TASK ITEM:
Identify each line in the records below that contains the word "computer", and copy it.

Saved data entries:
****************

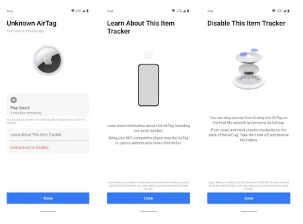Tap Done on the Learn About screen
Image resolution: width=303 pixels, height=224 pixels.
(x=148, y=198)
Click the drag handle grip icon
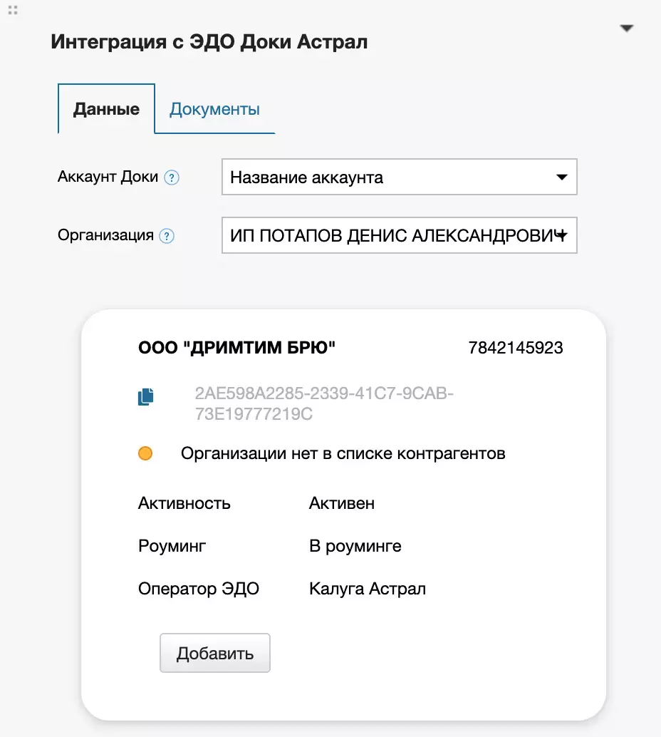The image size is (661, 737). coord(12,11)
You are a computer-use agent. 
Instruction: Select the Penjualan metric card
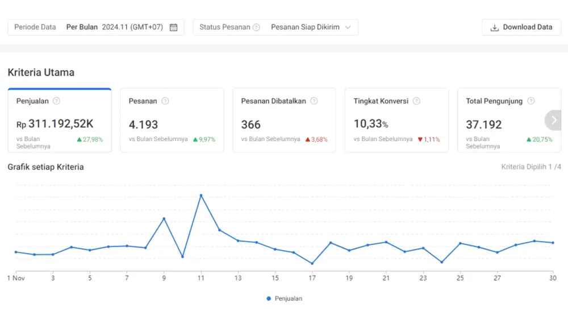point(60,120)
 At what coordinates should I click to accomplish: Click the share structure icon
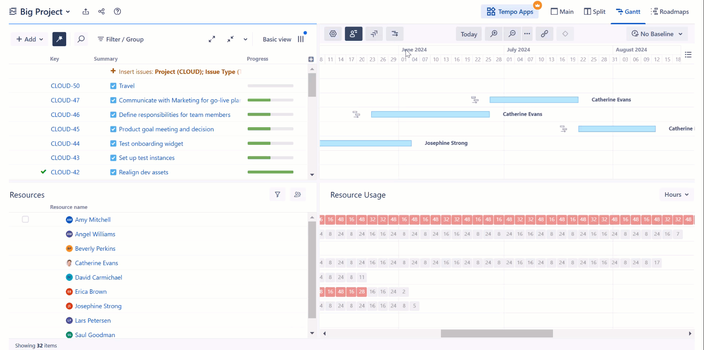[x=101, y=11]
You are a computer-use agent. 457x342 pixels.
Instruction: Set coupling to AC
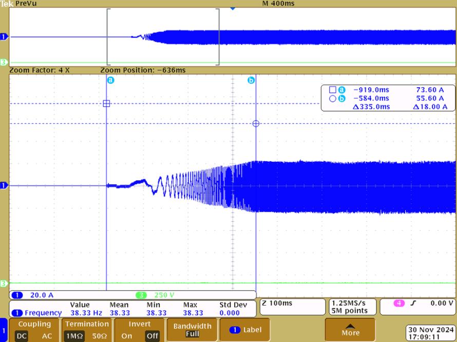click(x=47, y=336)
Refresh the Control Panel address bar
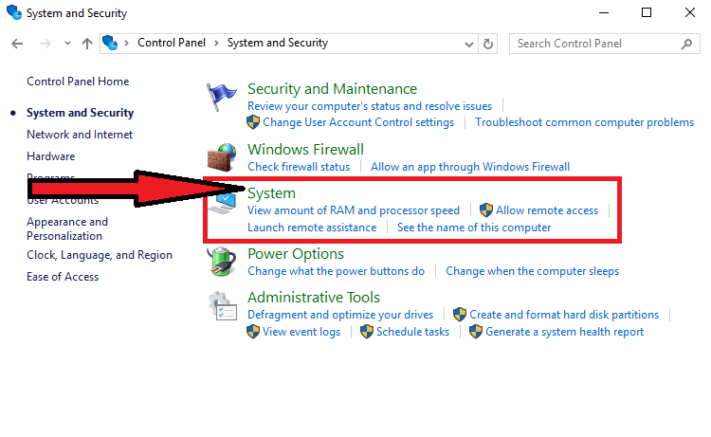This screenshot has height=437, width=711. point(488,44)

****************

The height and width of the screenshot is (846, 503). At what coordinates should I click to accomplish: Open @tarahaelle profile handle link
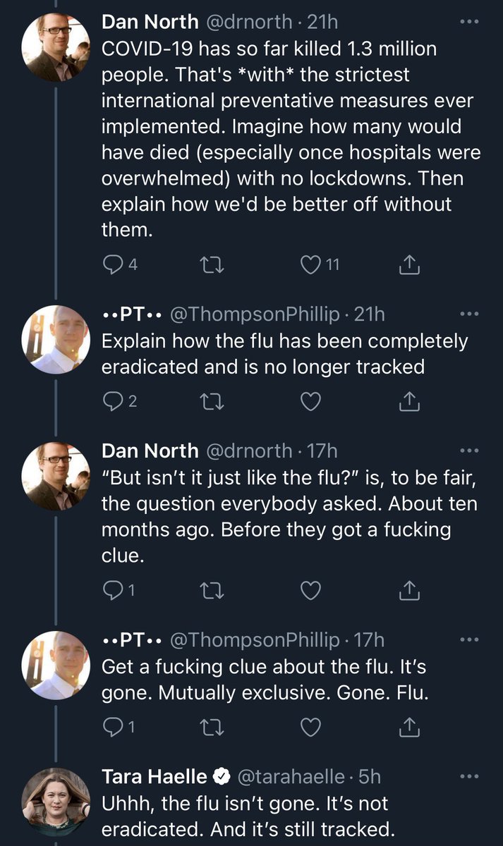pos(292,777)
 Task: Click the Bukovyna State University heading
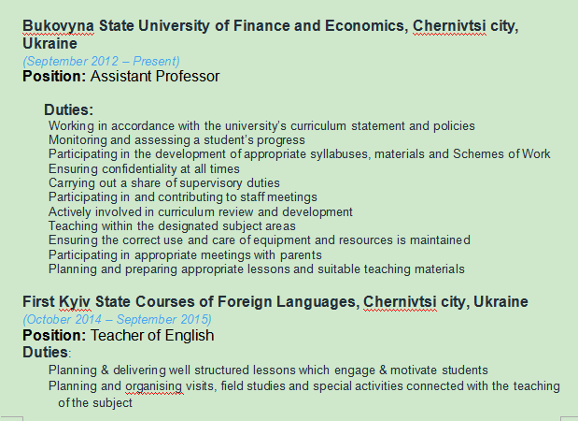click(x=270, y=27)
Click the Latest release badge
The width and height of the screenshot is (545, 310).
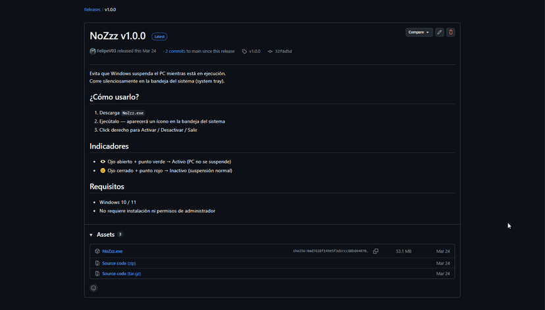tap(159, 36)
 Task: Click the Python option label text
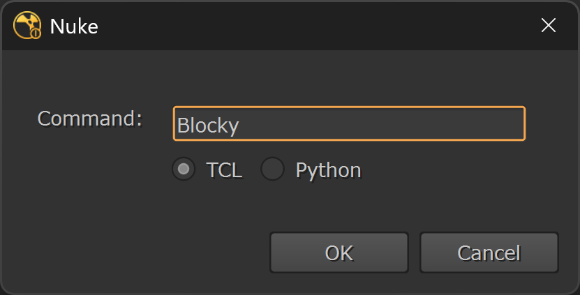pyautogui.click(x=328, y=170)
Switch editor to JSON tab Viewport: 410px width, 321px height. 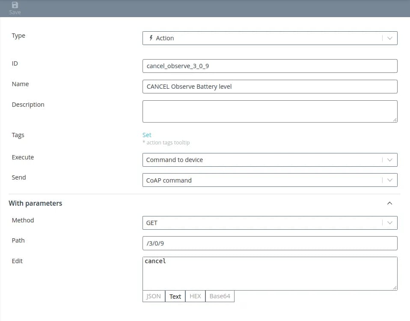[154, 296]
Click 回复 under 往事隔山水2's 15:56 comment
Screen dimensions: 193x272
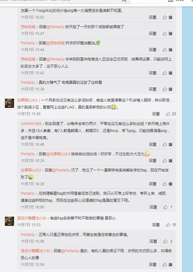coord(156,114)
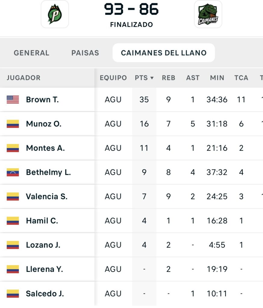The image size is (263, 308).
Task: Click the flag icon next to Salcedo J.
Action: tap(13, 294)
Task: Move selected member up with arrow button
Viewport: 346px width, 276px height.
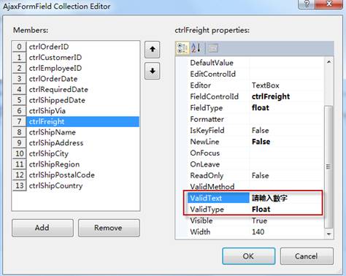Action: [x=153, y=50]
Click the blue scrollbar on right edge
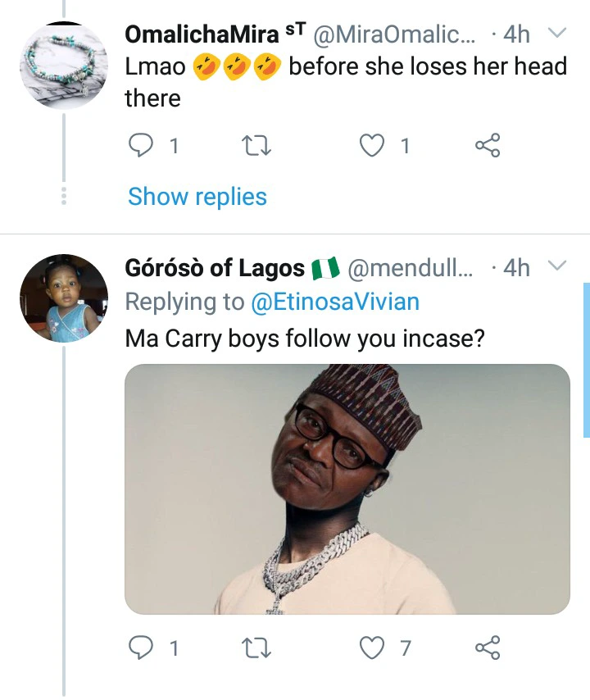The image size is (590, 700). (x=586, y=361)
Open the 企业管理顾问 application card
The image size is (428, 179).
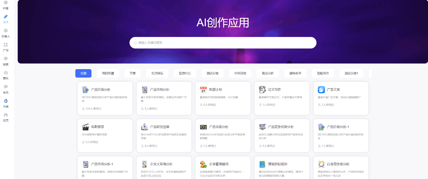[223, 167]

****************

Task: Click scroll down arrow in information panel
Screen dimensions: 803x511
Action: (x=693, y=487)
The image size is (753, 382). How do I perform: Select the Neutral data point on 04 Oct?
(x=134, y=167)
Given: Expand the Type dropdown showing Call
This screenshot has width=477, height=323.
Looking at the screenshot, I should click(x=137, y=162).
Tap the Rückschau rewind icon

****************

ANSWER TO THIS TASK:
You are a computer-use agent. 
You are a computer-use agent. 457x342 pixels.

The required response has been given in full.